Things like going out for a walk, a gentle cycle or a swim are an easy way to raise your heart rate and speed up the recovery process. It doesn’t have to be for long either; 15-20 minutes should help!


Research into sports medicine has proved that muscles recover five times faster if they are massaged rather than rested between strenuous workouts. This is the reason why you see athletes being massaged, from professional footballers to grass roots players.

Some research has found that massage was effective in reducing the effects of DOMS by approximately 30%.

With fast rhythmic strokes, massage will help warm up the sore areas and increase the blood flow to the area, which helps remove the waste products like lactic acid out of the body. Start with fast rhythmic strokes to warm and relax them.  Concentrate on the large muscle groups like calves, thighs, shoulders and back. Once the muscle are warm you can start friction rubs or kneading but, be careful not to go to firm over the sore areas (stay within your comfort zone, it shouldn’t hurt too much).  If the aching has not gone from muscles after two/three days, you should seek medical advice as they may be injured rather than just over-exerted.


Although research doesn’t find gentle stretching reduces soreness, some people find it simply feels good.

And, with a good flexibility programme you can gain the following benefits:

  • improve circulation
  • improve range of motion
  • improve posture
  • decrease joint stiffness
  • decrease muscle tension
  • improve your ability to relax

A complete stretching routine can take as little as 10 minutes. The best time to perform your flexibility routine is straight after exercise. This is when the muscle is the warmest and when you can use the relaxation. Focus on stretching the muscles you use the most during your specific exercise or sport.

Proper Stretching Technique

  • Perform balanced stretching.
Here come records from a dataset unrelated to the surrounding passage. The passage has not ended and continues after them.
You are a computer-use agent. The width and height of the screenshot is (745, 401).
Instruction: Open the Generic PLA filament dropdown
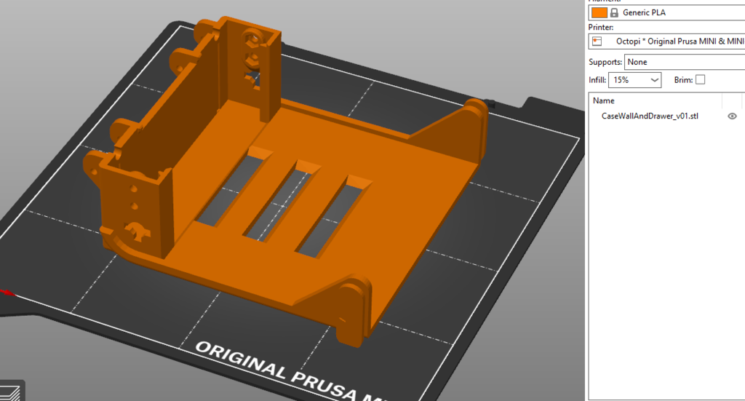coord(666,13)
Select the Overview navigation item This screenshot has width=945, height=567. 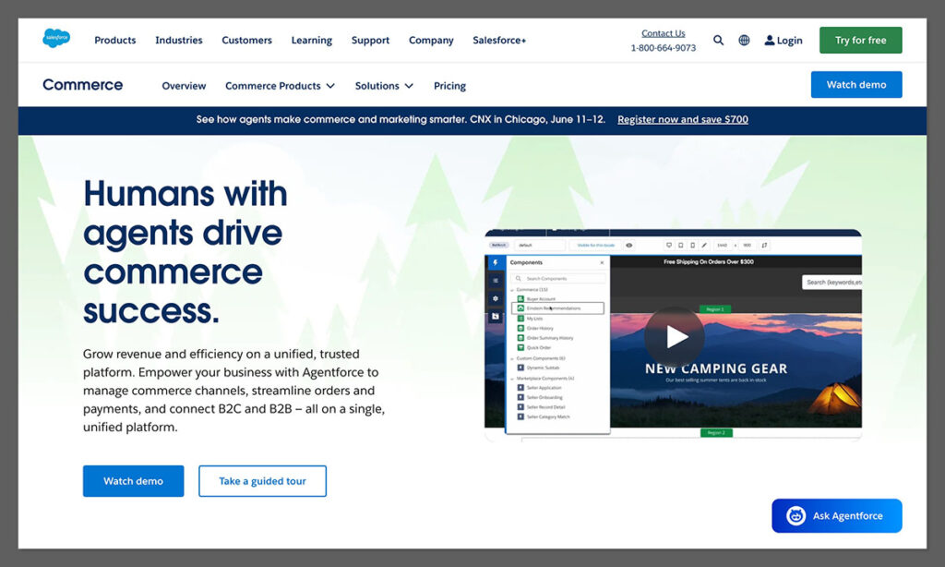tap(184, 86)
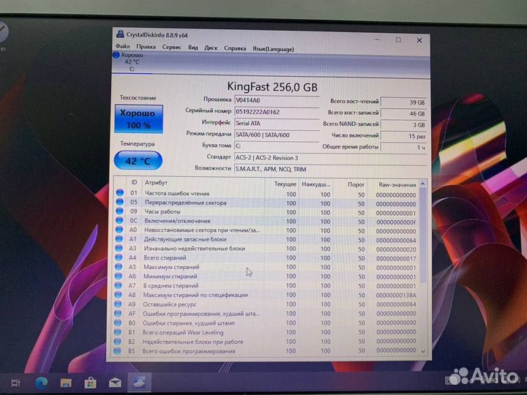Open File Explorer from the taskbar

coord(65,382)
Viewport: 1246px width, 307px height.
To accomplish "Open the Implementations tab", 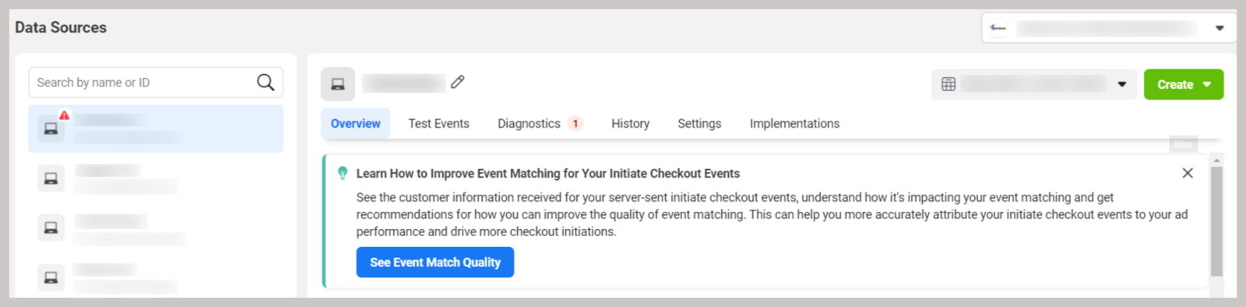I will point(794,123).
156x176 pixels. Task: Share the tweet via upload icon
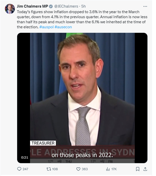click(x=145, y=169)
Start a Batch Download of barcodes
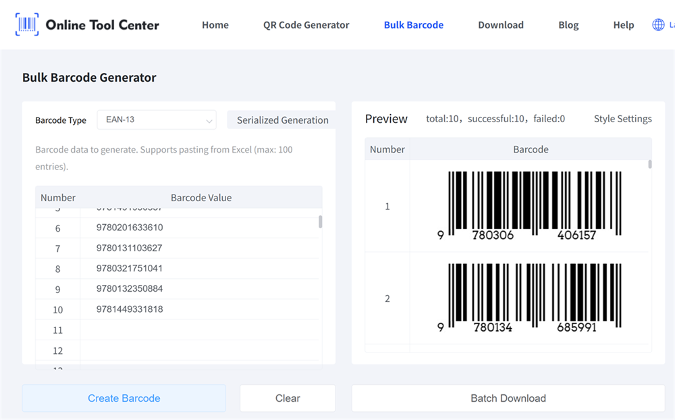The width and height of the screenshot is (675, 420). point(508,398)
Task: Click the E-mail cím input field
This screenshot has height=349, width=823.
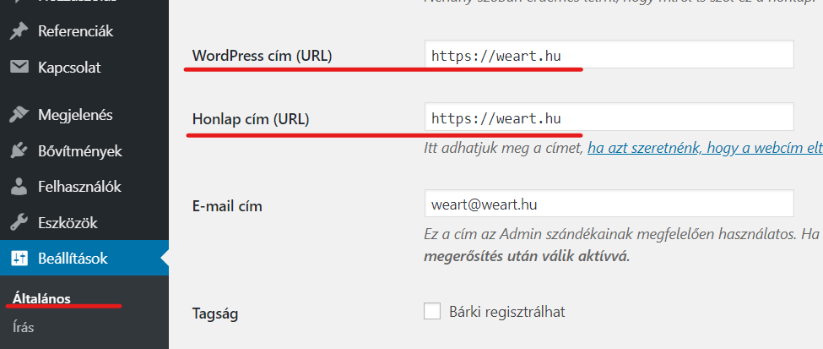Action: pos(609,204)
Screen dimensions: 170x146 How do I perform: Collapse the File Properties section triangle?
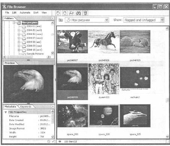click(6, 112)
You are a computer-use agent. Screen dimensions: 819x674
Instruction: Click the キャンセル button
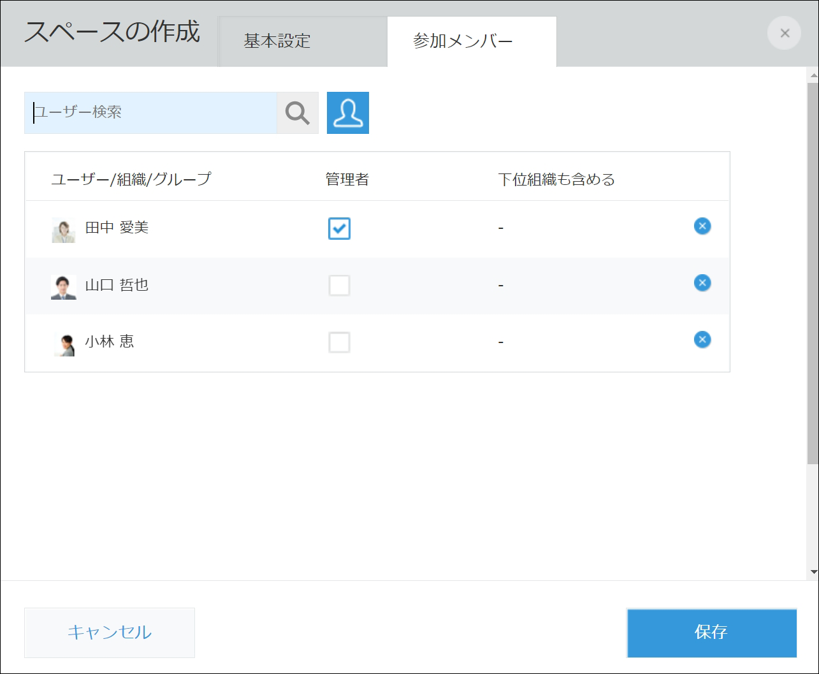109,632
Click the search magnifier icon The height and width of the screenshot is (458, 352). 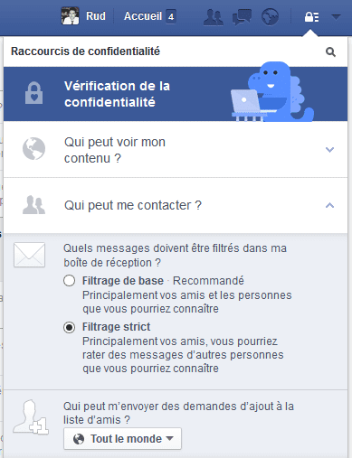330,51
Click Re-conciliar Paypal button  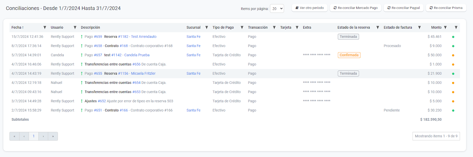pyautogui.click(x=404, y=8)

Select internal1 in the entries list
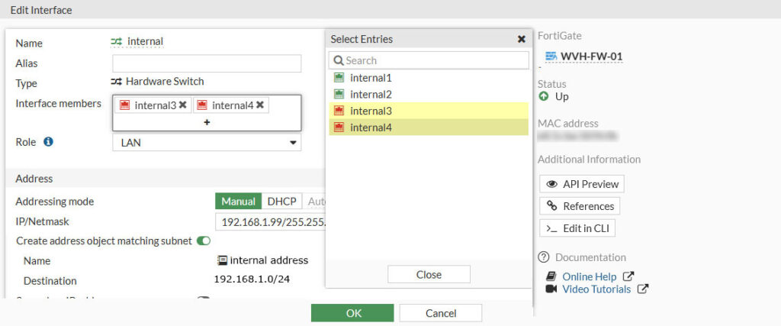click(370, 78)
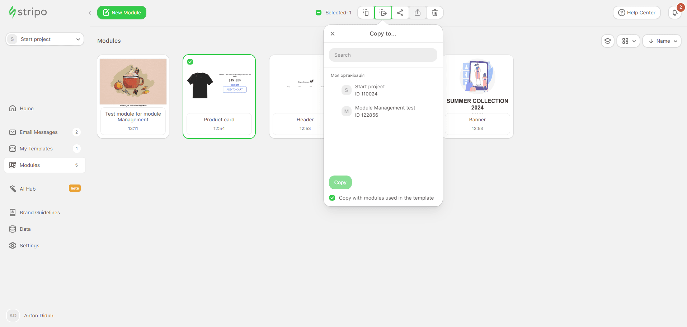
Task: Click the layers filter icon
Action: click(x=607, y=41)
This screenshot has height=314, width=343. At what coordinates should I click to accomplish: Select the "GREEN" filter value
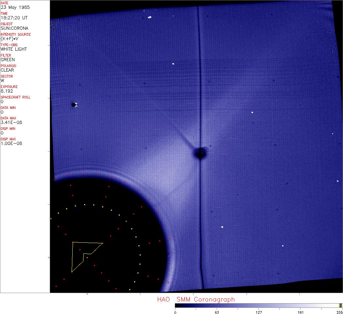[8, 60]
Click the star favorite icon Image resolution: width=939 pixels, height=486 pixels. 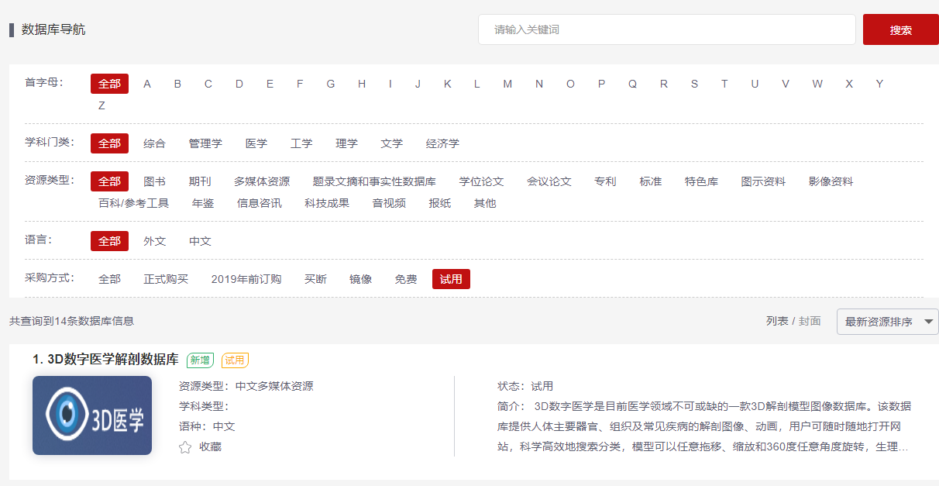(x=185, y=447)
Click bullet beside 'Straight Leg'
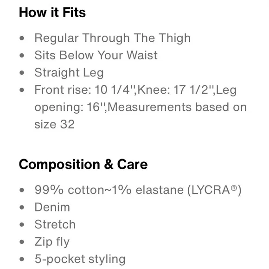The width and height of the screenshot is (269, 269). [22, 72]
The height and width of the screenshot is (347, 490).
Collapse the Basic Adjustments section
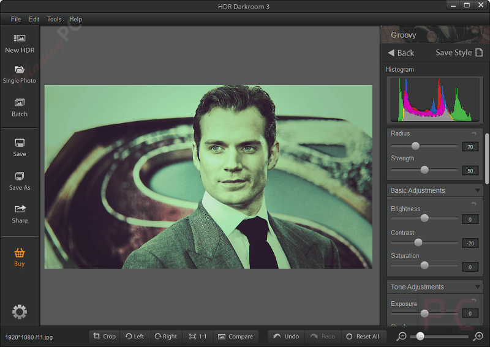coord(478,191)
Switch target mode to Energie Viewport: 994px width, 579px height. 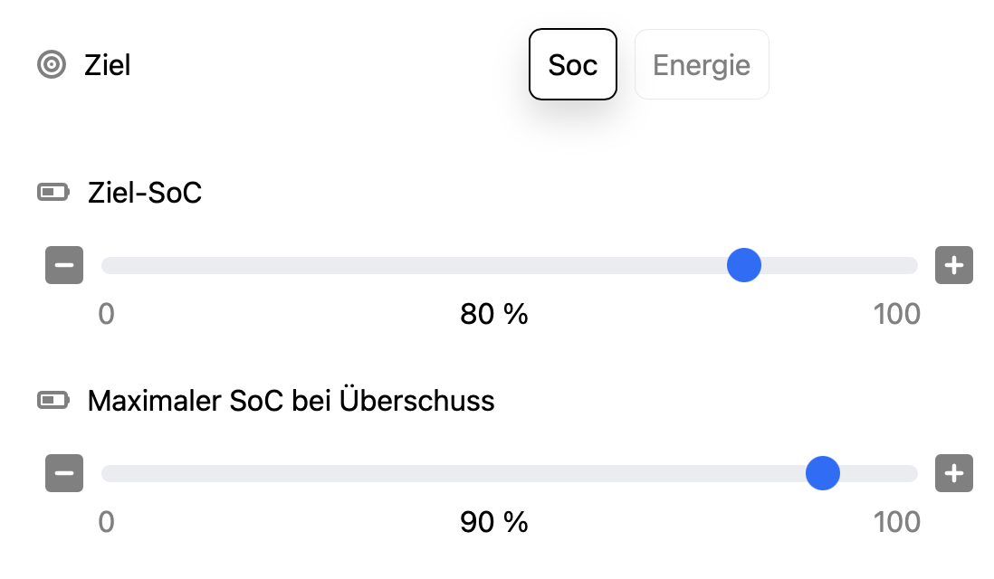point(702,65)
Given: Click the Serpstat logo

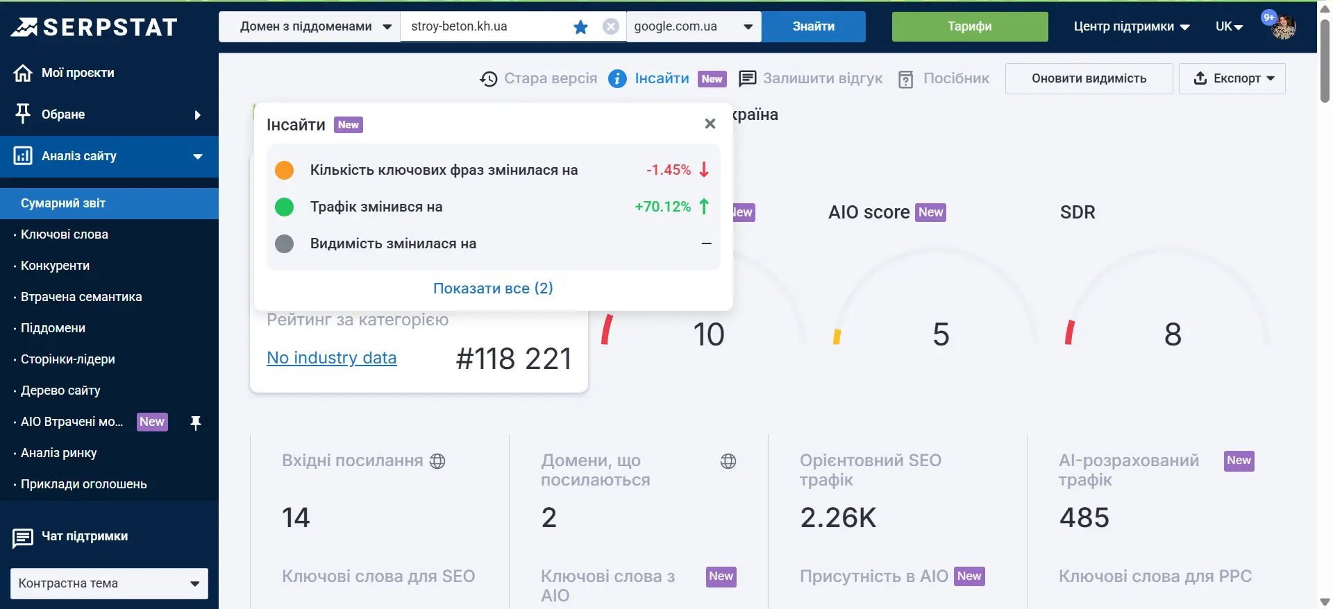Looking at the screenshot, I should [94, 27].
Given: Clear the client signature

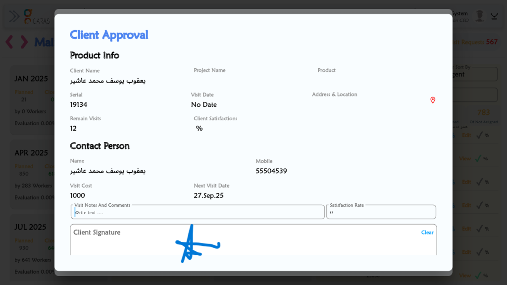Looking at the screenshot, I should pyautogui.click(x=427, y=233).
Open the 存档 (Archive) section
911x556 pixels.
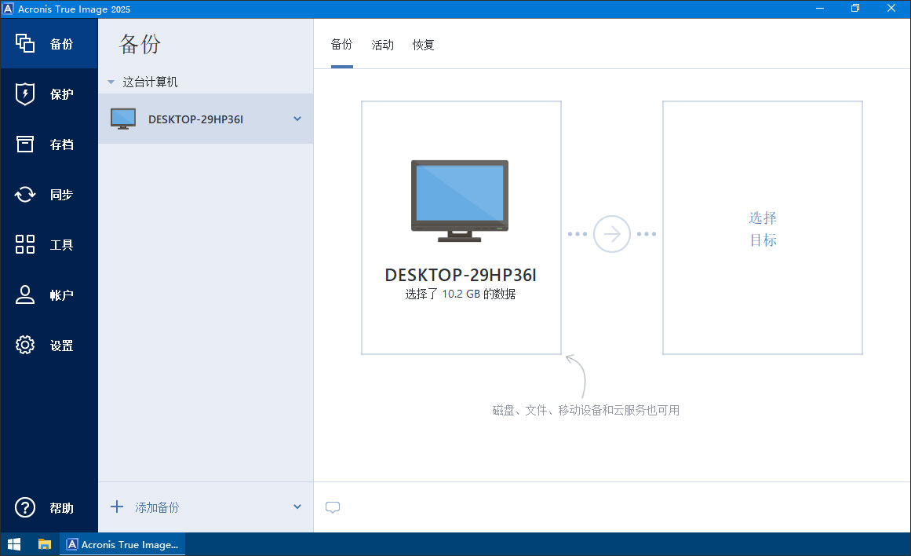49,144
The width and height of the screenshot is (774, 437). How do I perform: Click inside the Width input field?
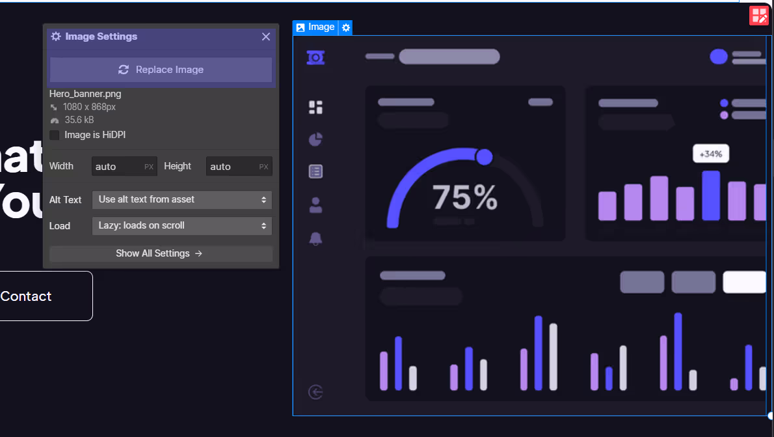click(124, 166)
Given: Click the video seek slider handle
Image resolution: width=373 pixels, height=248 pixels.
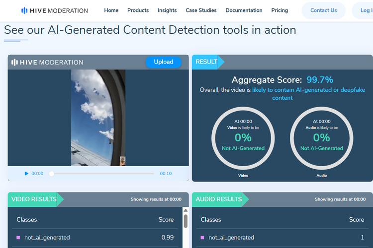Looking at the screenshot, I should pos(51,174).
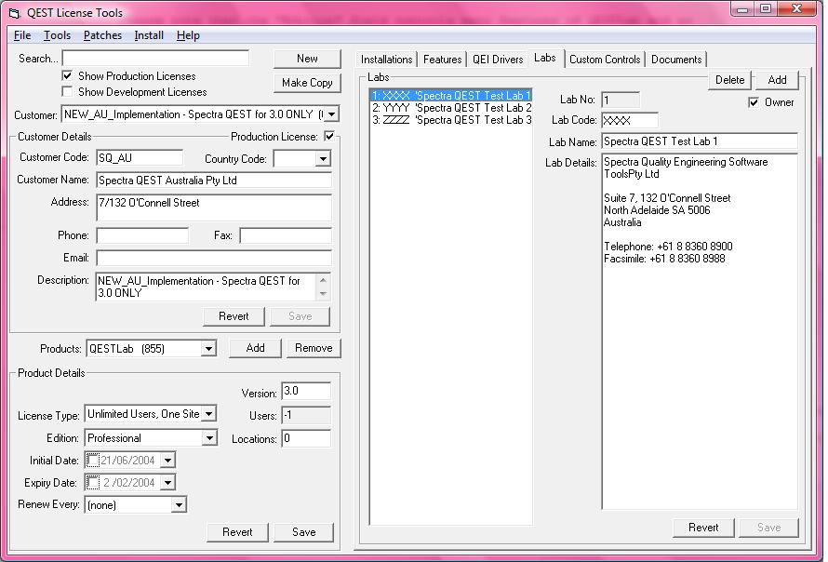Image resolution: width=828 pixels, height=562 pixels.
Task: Enable Show Development Licenses checkbox
Action: click(67, 92)
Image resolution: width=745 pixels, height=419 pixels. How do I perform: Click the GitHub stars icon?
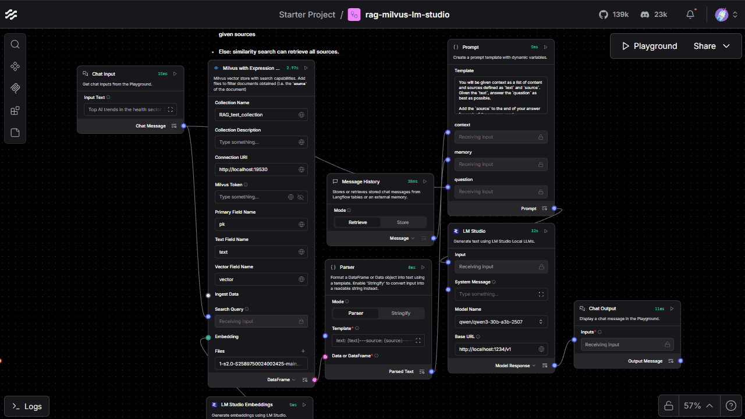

This means you should always stretch the muscles on both sides of your body evenly. Don’t stretch one side more than the other side.
  • Avoid over-stretching. Never stretch to the point of pain or discomfort. You will feel slight tension or a pull on the muscle at the peak of the stretch.
  • Go slow! Always stretch slowly and evenly. Hold the stretch for about thirty seconds and release slowly.
  • Never bounce or jerk while stretching. This can cause injury as a muscle is pushed beyond it’s ability. All stretches should be smooth, and slow.
  • Don’t forget to breathe. Flexibility exercises should be relaxing. Deep easy, even breathing is key to relaxation. Never hold your breath while you stretch.